Apple’s iTunes has narrowly avoided a prospective threat to a royalty fee increase, as the federal Copyright Royalty Board has voted to leave the current rate of 9.1 cents per song paid to music publishers for the next five years.

Music resellers and songwriters alike are expressing approval of the board’s decision to not raise the royalty fees that are paid to publishers.  The current fee of 9.1 cents per song will remain for the next five years, as the board has turned down the decision to raise rates to 15 cents per song.  Before today’s decision, Apple had threatened to shutter iTunes in favor of raising song prices or absorbing a rate increase.

“We’re pleased with the CRB’s decision to keep royalty rates stable,” Tom Neumayr, an Apple Inc. spokesman.  The Recording Industry of America was also pleased with the decision to keep current rates as an increase would “make up a falling percentage of the companies’ costs.”

“This was the first time in nearly three decades that the recording industry couldn’t set a fee on its own for sales of recorded music.

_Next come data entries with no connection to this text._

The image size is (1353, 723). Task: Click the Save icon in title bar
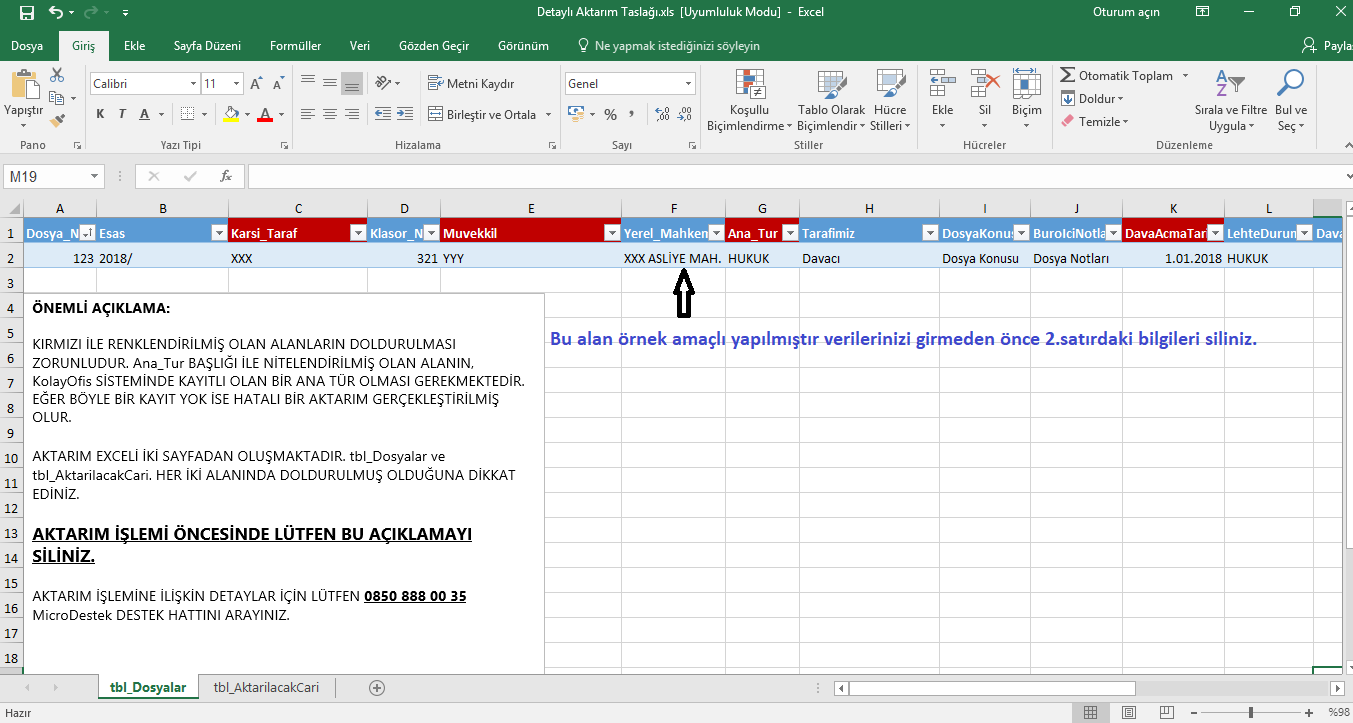27,13
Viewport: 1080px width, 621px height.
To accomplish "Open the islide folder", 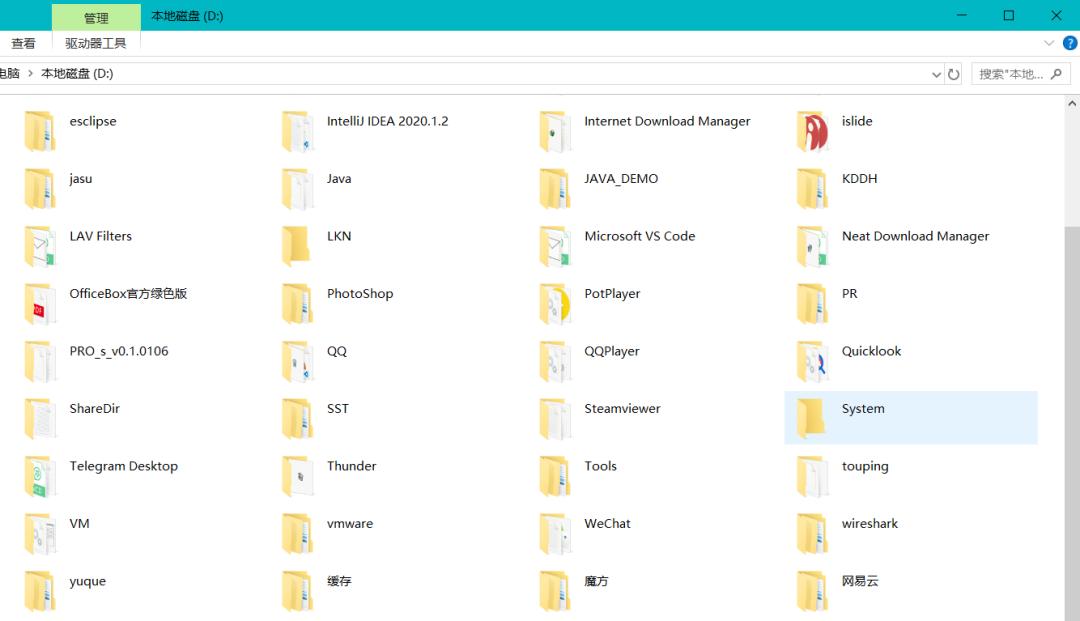I will (x=855, y=121).
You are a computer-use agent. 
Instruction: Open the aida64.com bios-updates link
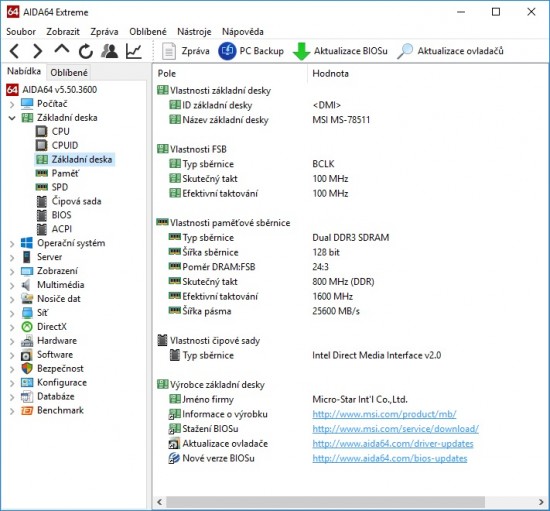[390, 458]
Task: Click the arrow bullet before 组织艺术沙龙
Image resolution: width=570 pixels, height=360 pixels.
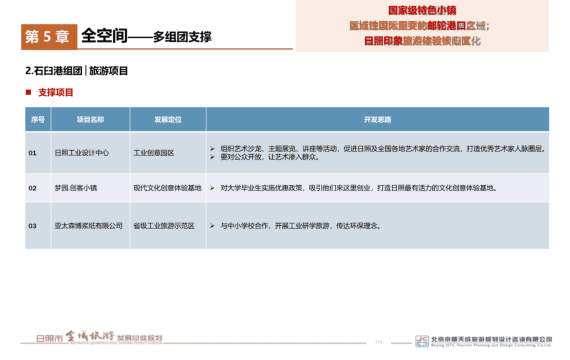Action: pyautogui.click(x=212, y=149)
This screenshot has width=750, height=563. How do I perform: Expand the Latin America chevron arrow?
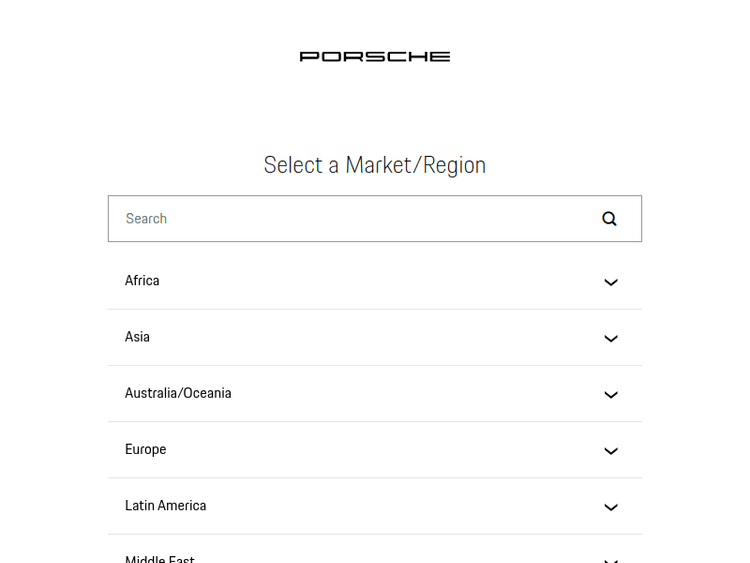[611, 507]
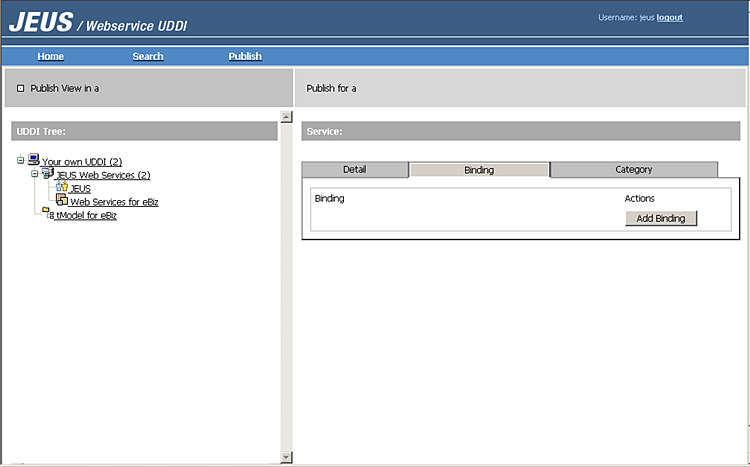Click the Web Services for eBiz service icon
The image size is (750, 467).
[x=61, y=200]
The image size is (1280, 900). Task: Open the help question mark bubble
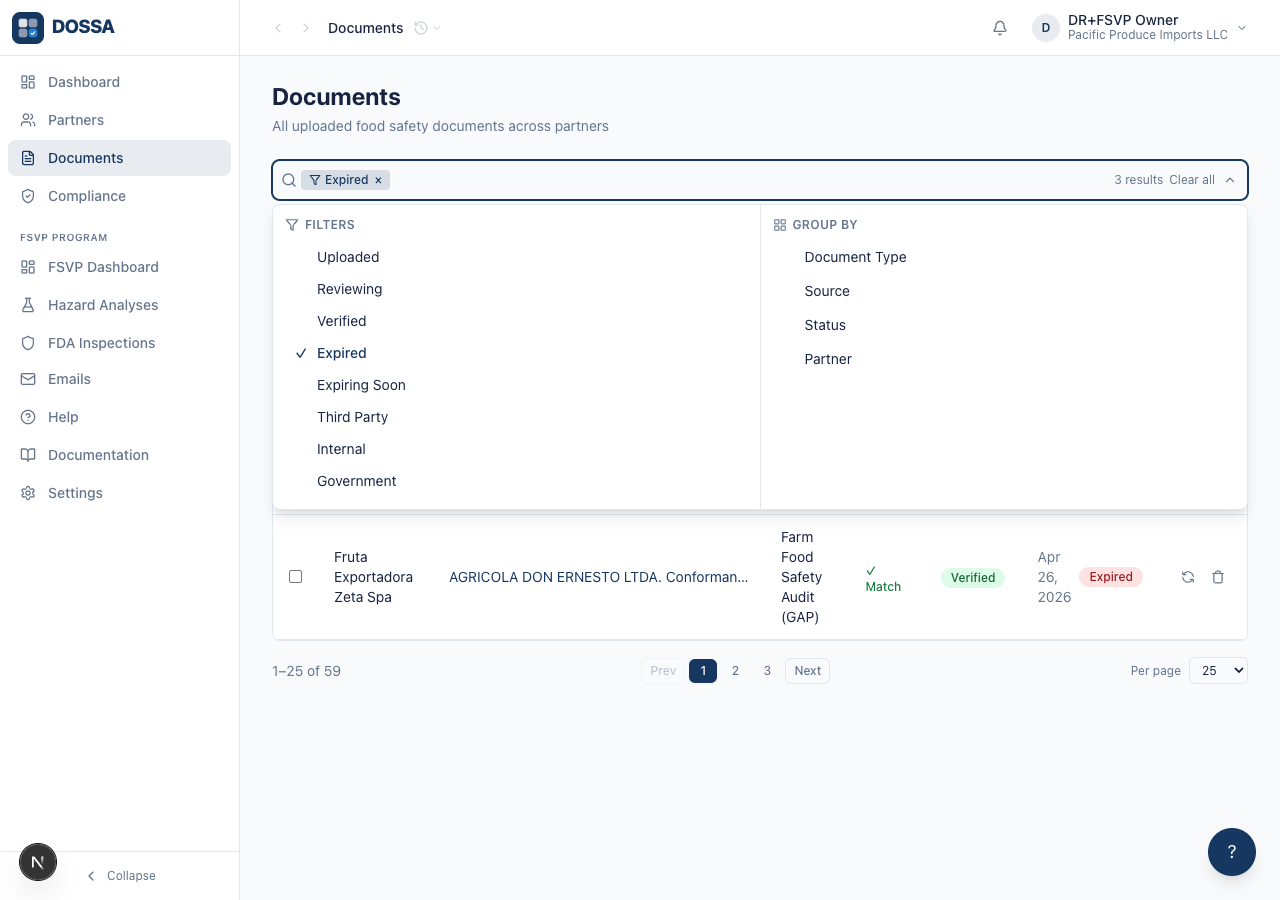pos(1232,852)
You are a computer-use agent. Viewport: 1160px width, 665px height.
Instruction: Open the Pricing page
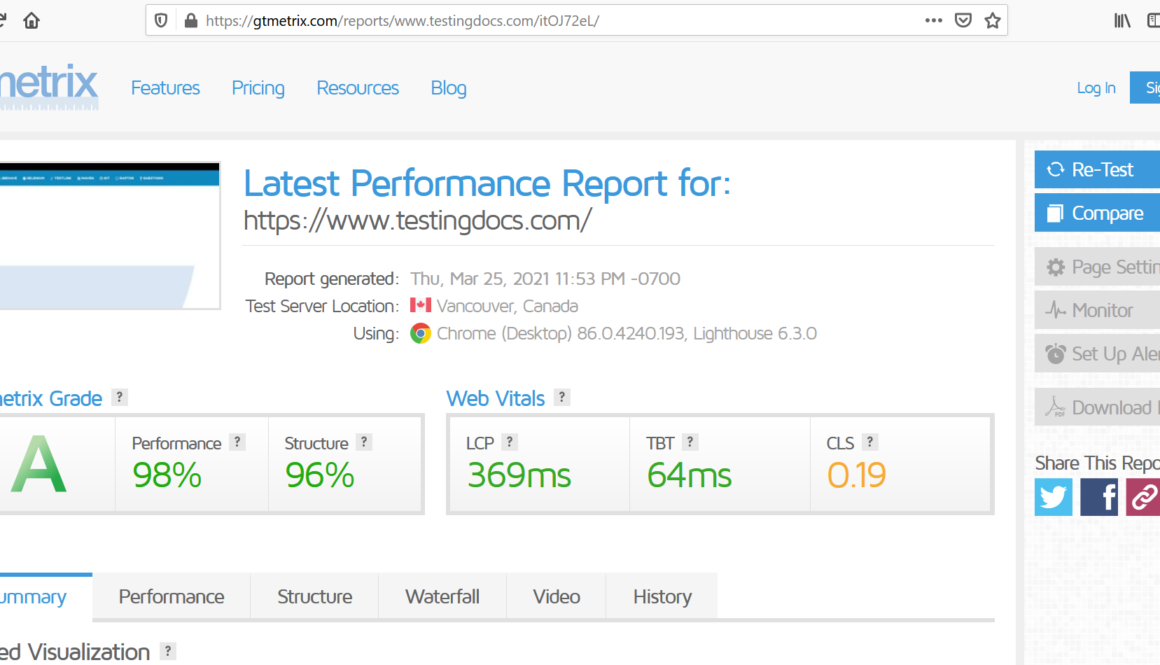pyautogui.click(x=257, y=88)
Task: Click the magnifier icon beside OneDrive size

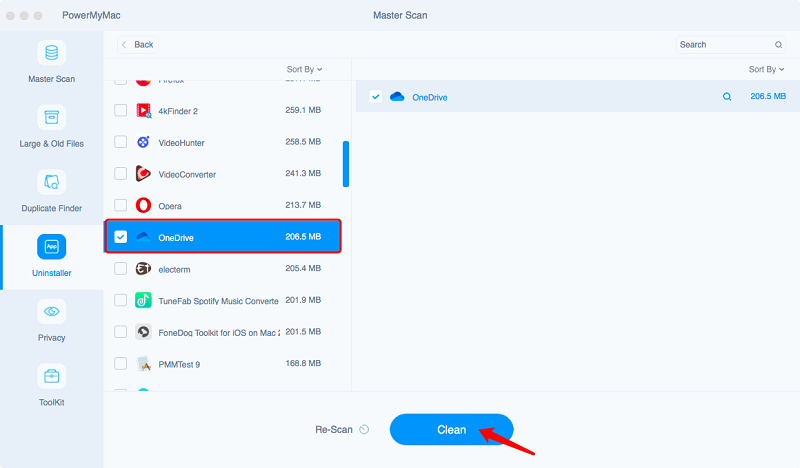Action: 727,97
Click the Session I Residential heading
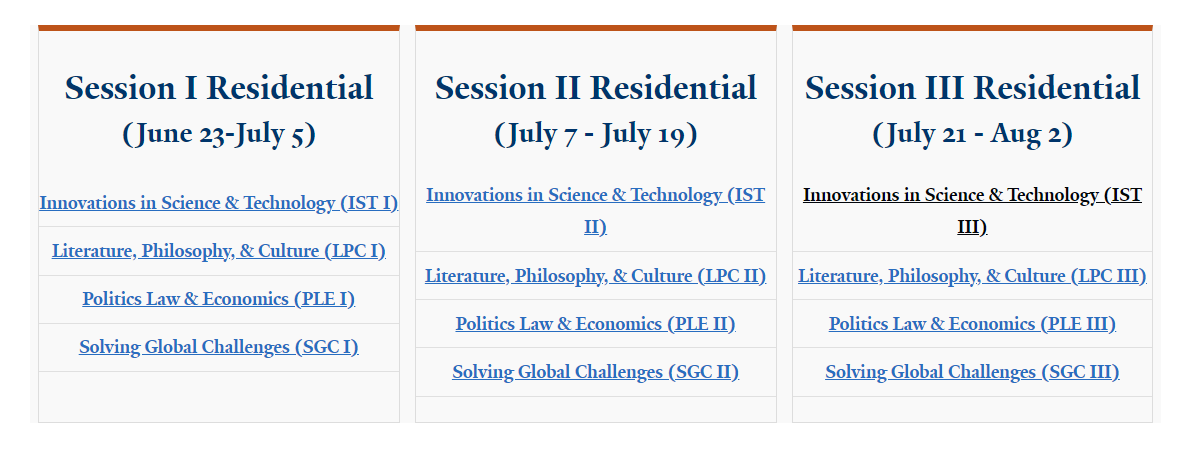The height and width of the screenshot is (466, 1189). point(218,88)
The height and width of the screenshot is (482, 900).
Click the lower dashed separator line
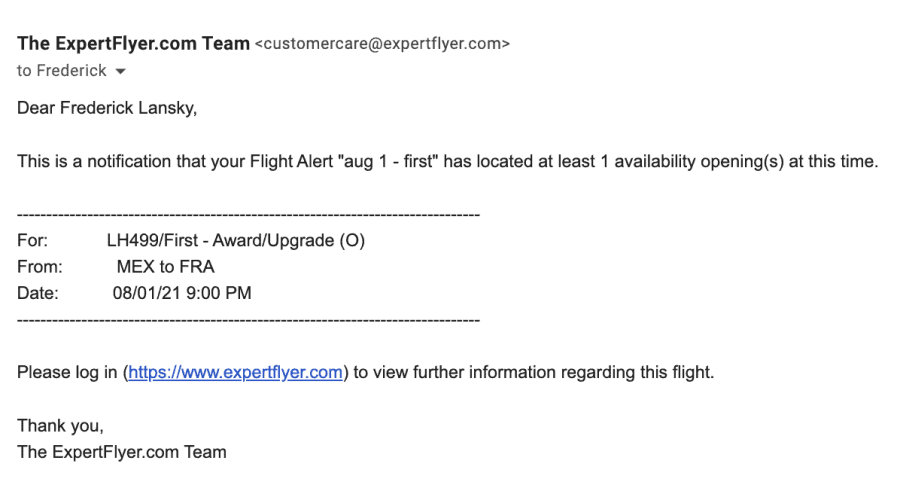[x=249, y=320]
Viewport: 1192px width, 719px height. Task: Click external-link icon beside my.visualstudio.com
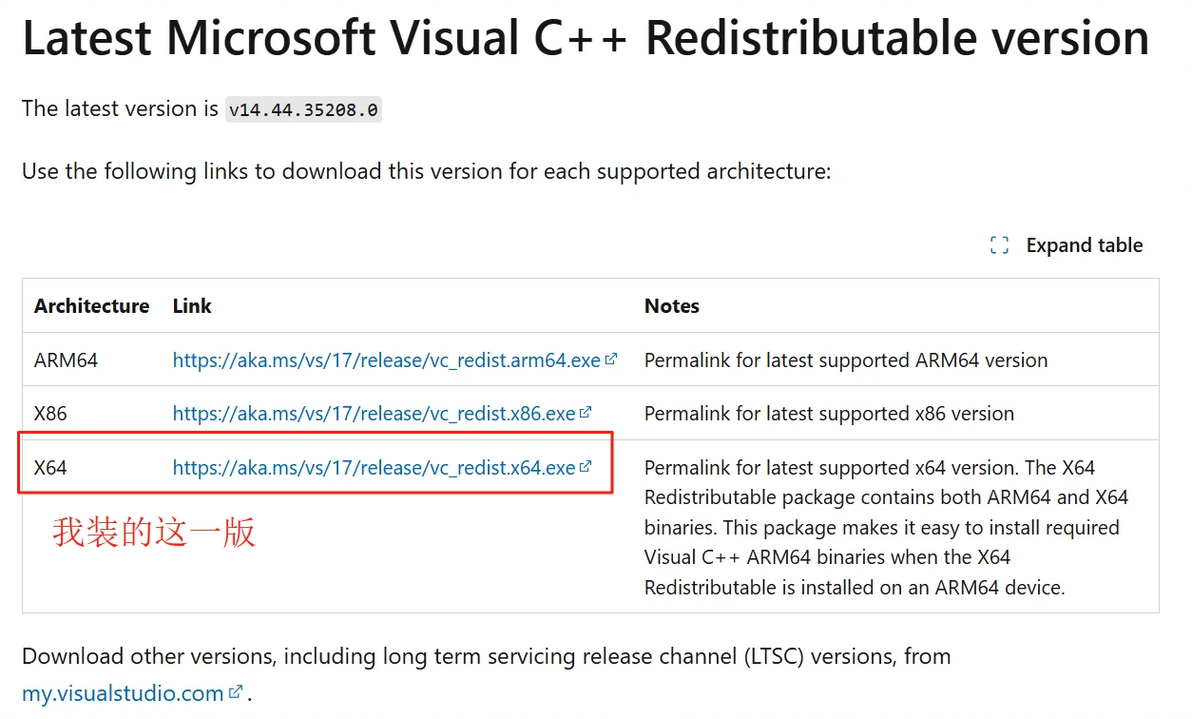pos(235,692)
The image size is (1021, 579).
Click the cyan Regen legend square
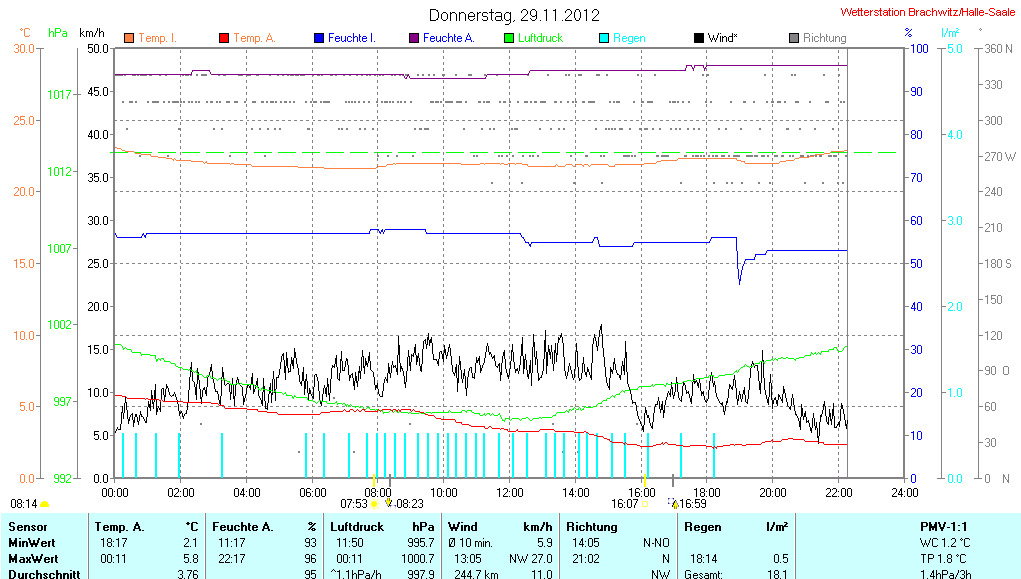[x=604, y=38]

The last government hearing to set the so-called mechanical royalty rate was in 1980 and was triggered by a change in federal law.”

“The Digital Media Association, representing online music stores including Apple, Amazon.com and Best Buy, said the decision will “help digital services and retailers continue to innovate and grow for the next several years.”

“The National Music Publishers’ Association, which represented songwriters in the case, was happy the fees weren’t cut in a declining music market.  It also preferred the per-song fee structure because the money its members are due won’t change if record companies slash song prices to promote products like live concerts, from which songwriters and their publishers do not collect royalties.”